=== Begin Enclosure ===

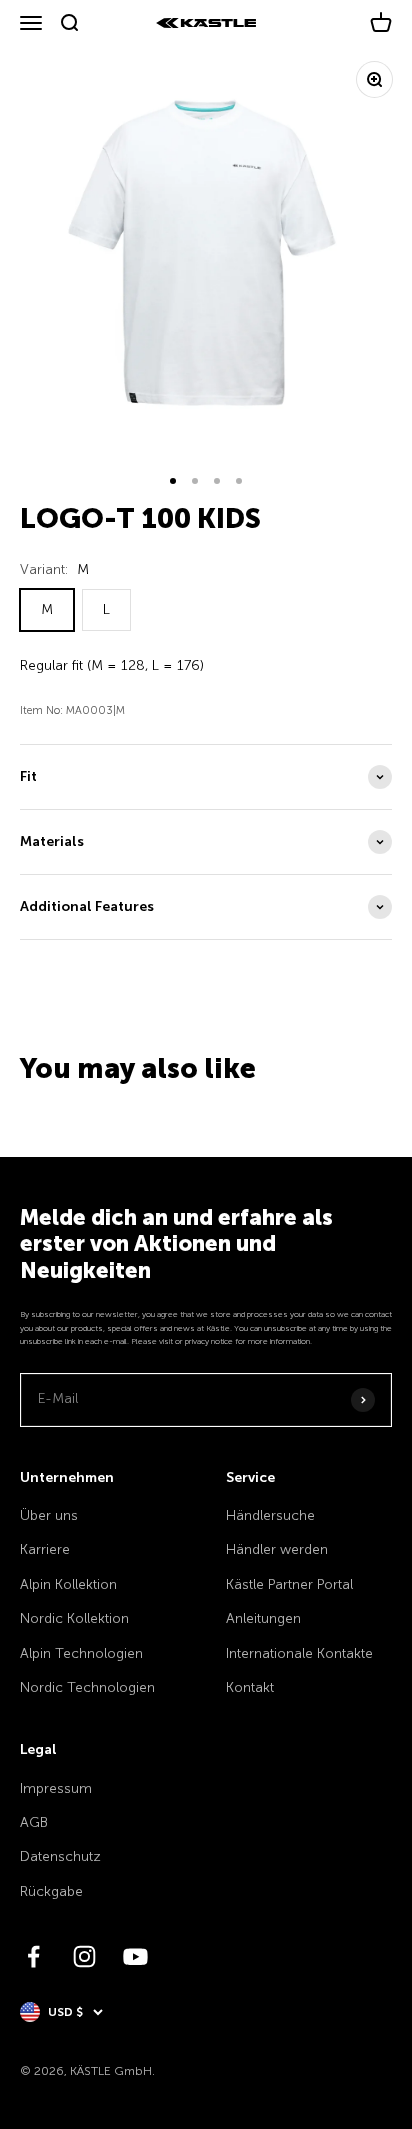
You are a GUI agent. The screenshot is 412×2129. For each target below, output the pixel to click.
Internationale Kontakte (299, 1653)
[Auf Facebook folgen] (33, 1956)
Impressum (56, 1788)
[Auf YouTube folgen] (135, 1956)
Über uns (49, 1515)
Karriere (45, 1549)
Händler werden (277, 1549)
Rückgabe (51, 1891)
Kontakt (250, 1687)
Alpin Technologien (81, 1653)
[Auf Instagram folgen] (84, 1956)
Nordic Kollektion (74, 1618)
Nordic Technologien (87, 1687)
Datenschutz (60, 1856)
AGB (34, 1822)
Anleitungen (263, 1618)
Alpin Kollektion (68, 1584)
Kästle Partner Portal (289, 1584)
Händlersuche (270, 1515)
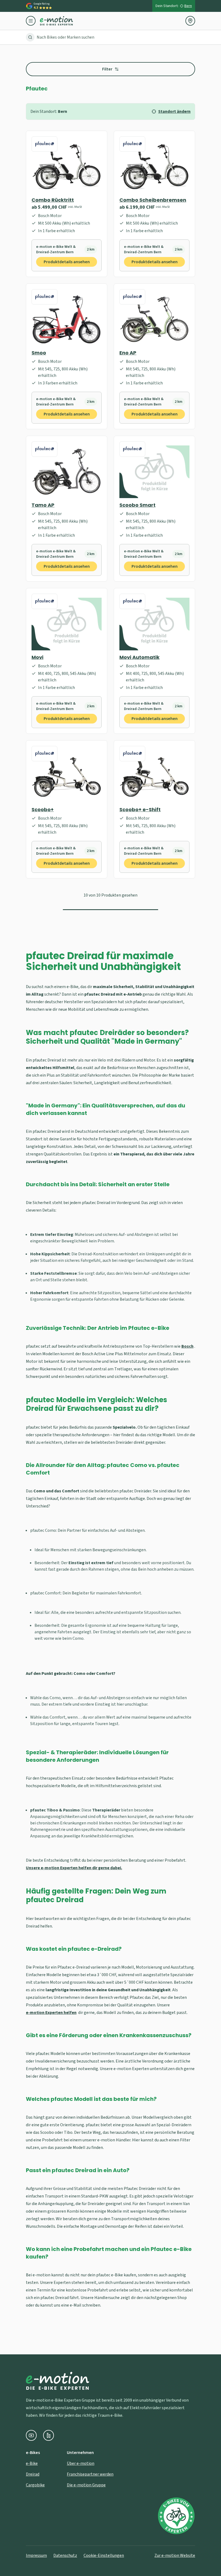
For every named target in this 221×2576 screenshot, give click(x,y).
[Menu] (33, 21)
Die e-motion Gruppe (86, 2485)
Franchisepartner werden (90, 2474)
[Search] (30, 37)
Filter (107, 69)
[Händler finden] (190, 21)
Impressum (36, 2555)
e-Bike (32, 2463)
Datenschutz (65, 2555)
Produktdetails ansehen (67, 262)
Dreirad (32, 2474)
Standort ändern (174, 111)
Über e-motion (80, 2463)
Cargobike (35, 2485)
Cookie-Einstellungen (104, 2555)
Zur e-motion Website (174, 2555)
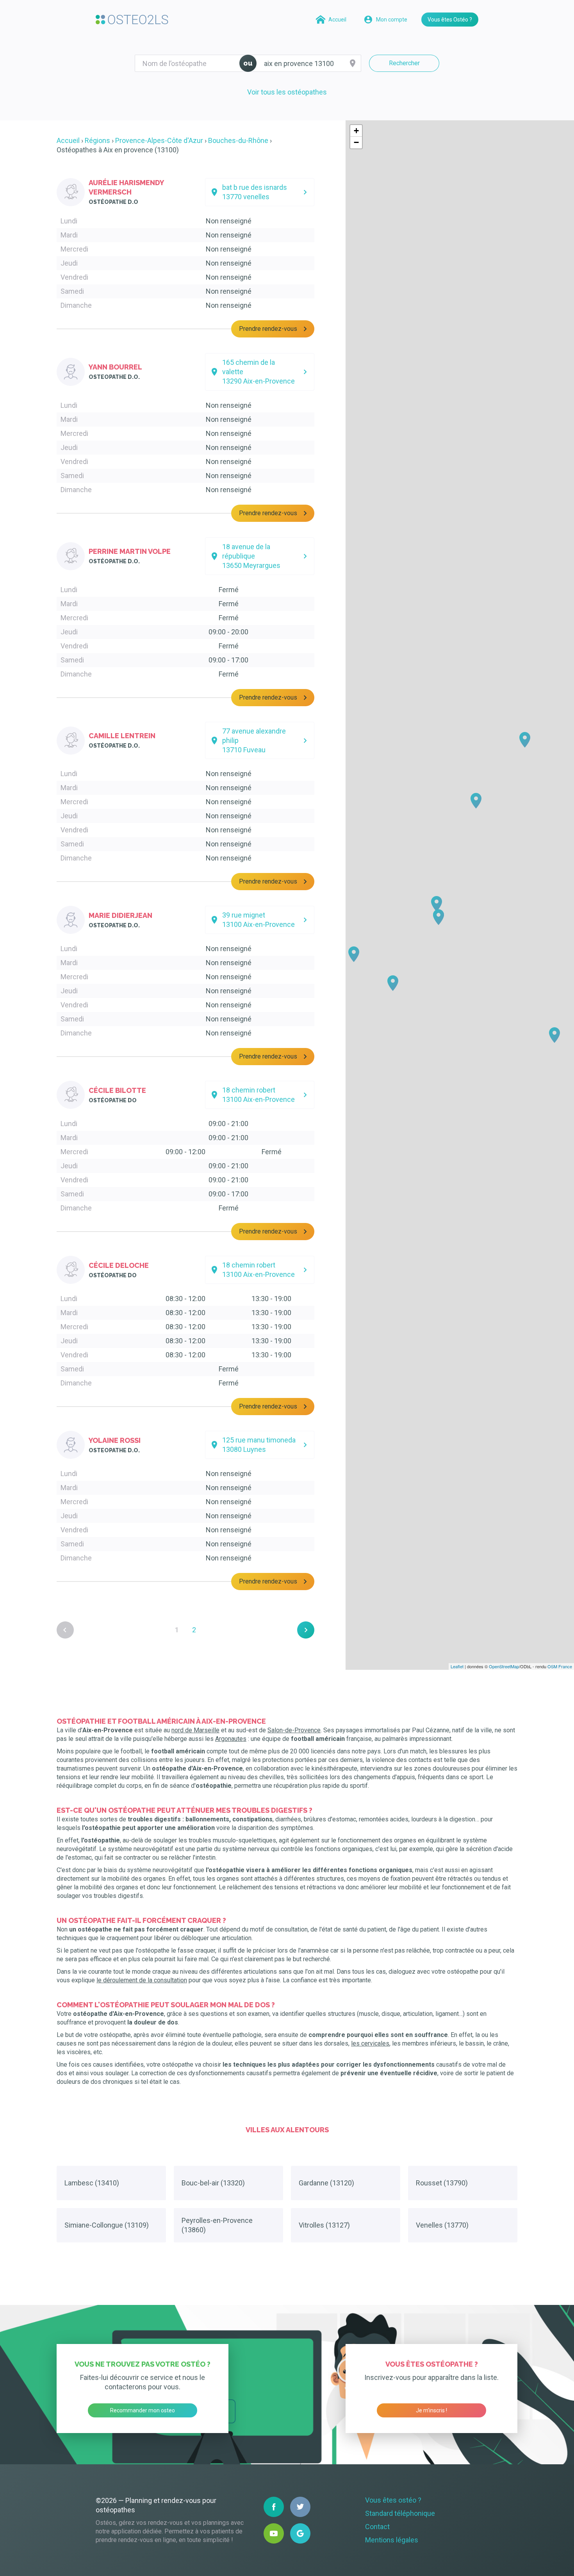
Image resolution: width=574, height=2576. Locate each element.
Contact (377, 2526)
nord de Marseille (195, 1730)
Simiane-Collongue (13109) (106, 2225)
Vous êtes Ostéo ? (450, 19)
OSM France (559, 1666)
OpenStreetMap (504, 1666)
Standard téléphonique (400, 2513)
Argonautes (230, 1738)
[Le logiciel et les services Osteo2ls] (132, 19)
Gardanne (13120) (326, 2183)
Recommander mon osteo (142, 2410)
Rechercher (404, 63)
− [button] (356, 142)
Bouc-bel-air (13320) (213, 2183)
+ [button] (356, 131)
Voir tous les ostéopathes (287, 92)
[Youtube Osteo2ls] (274, 2533)
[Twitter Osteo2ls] (300, 2507)
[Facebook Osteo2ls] (274, 2507)
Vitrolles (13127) (324, 2225)
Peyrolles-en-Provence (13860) (217, 2225)
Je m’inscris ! (431, 2410)
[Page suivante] (305, 1630)
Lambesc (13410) (91, 2183)
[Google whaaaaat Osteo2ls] (300, 2533)
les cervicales (370, 2043)
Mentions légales (391, 2540)
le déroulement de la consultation (141, 1980)
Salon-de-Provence (294, 1730)
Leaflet (457, 1666)
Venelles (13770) (442, 2225)
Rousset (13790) (442, 2183)
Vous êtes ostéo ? (393, 2500)
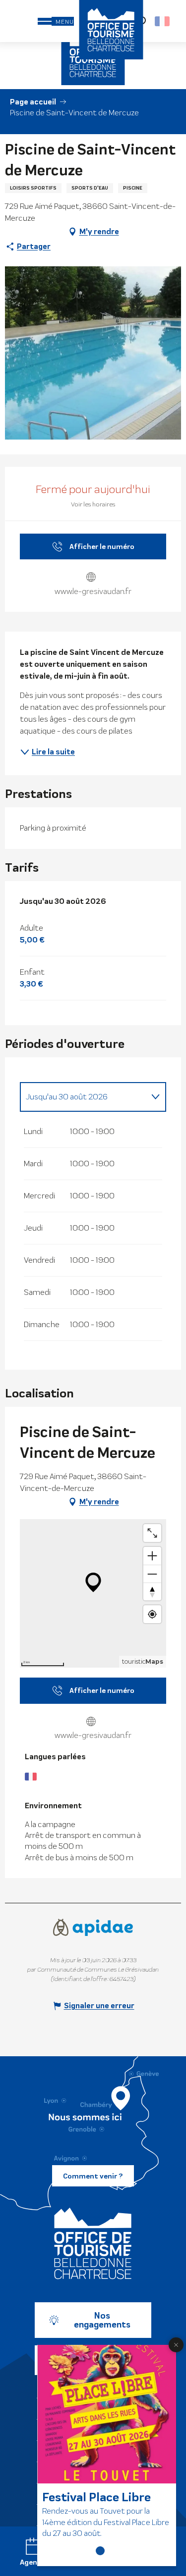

=== End Enclosure ===

**Problem details:** Which lines in the data above hold the word "Alpin"? Return each of them.

**Task output:**
Alpin Technologien (81, 1653)
Alpin Kollektion (68, 1584)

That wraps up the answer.